**Tasks:**
A: Print the section of the lost-phone story starting with "I’m able to" and going on through "hunt was on.".
B: In the lost-phone story, where had the writer met up with the friend before they rode to the art gallery?

**Selected passage:**

** START **

How losing my phone made me a better product manager

Written by stevetauber | Published 2017/04/20
Tech Story Tags: this-happened-to-me | life-lessons | project-management | startup | assumptions

TLDRvia the TL;DR App

I’m able to track my phone via GPS. It’s moved recently, so someone has it. Why haven’t they called me? A thief would have shut it off, right?

Having met up with a friend, we rode our bikes from across town to the art gallery we planned to see on the first real day of spring. After arriving, I noticed my phone wasn’t in my pocket, so I rode 10 minutes back to where we met, a popular fountain near the national theater. The same people were sitting there, and I asked if they had seen my phone, but they hadn’t.

At a child’s pace, I retraced my steps to the gallery but I didn’t see my phone on the way. Arriving again, we tried calling my phone and it rang through. The hunt was on.

I’d been searching for about an hour by this point. I had immediately went home and locked my phone with a pin. Google also let’s you add a one-touch dialing so I added my friend’s number with the message “Please call!”. I could have written the message in Croatian, but almost everyone in Zagreb speaks some English. Maybe this would entice the person who found it to actually seek a reward.

** END **

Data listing
** START **

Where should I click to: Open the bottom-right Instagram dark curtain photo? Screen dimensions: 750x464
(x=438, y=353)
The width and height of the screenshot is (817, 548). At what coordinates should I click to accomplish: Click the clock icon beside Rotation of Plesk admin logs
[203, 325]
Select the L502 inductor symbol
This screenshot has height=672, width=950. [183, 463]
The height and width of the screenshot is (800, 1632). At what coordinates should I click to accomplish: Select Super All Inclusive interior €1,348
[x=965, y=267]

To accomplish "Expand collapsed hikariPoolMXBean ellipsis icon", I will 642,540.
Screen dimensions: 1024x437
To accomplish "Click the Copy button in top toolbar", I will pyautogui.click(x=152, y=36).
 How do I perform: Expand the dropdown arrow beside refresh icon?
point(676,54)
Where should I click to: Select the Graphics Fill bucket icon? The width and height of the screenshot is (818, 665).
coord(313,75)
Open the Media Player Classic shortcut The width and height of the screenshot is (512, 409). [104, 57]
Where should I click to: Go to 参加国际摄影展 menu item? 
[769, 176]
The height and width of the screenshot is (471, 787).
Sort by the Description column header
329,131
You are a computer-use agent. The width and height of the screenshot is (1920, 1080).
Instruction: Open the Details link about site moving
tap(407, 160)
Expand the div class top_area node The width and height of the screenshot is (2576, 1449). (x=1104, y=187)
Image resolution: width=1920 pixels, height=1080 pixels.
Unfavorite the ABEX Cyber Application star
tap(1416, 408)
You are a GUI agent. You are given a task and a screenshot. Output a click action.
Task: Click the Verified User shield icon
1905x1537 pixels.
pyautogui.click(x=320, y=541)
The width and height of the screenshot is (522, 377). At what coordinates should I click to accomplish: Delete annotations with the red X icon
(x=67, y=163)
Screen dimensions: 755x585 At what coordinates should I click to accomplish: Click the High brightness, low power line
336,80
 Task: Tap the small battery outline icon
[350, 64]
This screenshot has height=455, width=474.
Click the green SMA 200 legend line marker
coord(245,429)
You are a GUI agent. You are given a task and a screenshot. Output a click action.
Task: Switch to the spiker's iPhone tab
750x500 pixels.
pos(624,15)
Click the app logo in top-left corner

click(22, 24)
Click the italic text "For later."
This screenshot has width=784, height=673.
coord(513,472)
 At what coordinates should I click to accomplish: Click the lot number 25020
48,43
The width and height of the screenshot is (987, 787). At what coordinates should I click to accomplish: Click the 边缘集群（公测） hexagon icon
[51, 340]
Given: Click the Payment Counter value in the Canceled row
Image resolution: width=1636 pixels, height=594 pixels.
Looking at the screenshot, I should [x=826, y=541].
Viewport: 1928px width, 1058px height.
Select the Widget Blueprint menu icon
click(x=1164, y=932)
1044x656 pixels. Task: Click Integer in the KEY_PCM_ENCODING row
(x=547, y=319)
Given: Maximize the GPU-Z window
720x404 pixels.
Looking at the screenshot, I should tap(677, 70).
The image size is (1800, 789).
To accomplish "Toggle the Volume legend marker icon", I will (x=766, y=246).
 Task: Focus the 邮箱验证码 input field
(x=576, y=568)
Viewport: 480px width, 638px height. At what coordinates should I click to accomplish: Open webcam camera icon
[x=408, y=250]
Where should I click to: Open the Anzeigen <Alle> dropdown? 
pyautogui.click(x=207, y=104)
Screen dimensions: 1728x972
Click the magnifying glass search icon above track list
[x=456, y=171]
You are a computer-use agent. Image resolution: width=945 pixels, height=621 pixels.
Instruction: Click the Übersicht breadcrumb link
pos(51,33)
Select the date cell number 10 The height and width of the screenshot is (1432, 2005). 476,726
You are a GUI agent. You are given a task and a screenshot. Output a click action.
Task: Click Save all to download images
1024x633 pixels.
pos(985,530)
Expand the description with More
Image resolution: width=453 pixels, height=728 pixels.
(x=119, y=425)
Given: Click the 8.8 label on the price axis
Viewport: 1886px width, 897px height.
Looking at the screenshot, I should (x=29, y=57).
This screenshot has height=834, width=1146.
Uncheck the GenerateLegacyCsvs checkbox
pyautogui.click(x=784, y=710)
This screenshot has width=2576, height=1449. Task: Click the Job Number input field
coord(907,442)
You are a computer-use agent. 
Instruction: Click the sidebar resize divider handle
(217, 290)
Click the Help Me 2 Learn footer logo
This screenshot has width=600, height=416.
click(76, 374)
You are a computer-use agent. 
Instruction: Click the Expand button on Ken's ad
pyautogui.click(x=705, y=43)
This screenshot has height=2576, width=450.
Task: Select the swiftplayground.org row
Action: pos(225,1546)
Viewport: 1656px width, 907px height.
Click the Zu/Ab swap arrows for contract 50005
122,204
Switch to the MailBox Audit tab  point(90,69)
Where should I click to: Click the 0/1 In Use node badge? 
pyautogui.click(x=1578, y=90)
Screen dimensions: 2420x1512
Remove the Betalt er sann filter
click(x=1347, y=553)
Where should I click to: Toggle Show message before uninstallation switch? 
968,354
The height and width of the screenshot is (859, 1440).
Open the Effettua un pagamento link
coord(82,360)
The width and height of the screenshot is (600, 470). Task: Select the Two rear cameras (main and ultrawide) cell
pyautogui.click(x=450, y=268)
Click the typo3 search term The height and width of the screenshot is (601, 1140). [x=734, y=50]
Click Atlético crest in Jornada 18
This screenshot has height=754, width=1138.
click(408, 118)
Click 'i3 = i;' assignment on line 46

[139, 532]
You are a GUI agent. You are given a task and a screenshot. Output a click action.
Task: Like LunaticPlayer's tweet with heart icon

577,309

** END **

**Responses by task:**
A:
I’m able to track my phone via GPS. It’s moved recently, so someone has it. Why haven’t they called me? A thief would have shut it off, right?

Having met up with a friend, we rode our bikes from across town to the art gallery we planned to see on the first real day of spring. After arriving, I noticed my phone wasn’t in my pocket, so I rode 10 minutes back to where we met, a popular fountain near the national theater. The same people were sitting there, and I asked if they had seen my phone, but they hadn’t.

At a child’s pace, I retraced my steps to the gallery but I didn’t see my phone on the way. Arriving again, we tried calling my phone and it rang through. The hunt was on.

B: At a popular fountain near the national theater.